* **HOW TO COMPLETE THIS TASK**: Print all the records below, word for word and in full.

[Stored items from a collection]
┌────────

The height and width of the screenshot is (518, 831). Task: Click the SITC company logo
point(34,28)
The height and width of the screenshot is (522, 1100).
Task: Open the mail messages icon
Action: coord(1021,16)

└────────

* **TASK SOLUTION**:
The height and width of the screenshot is (518, 831). Task: Click the SITC company logo
point(34,28)
The height and width of the screenshot is (522, 1100).
Task: Open the mail messages icon
Action: coord(1021,16)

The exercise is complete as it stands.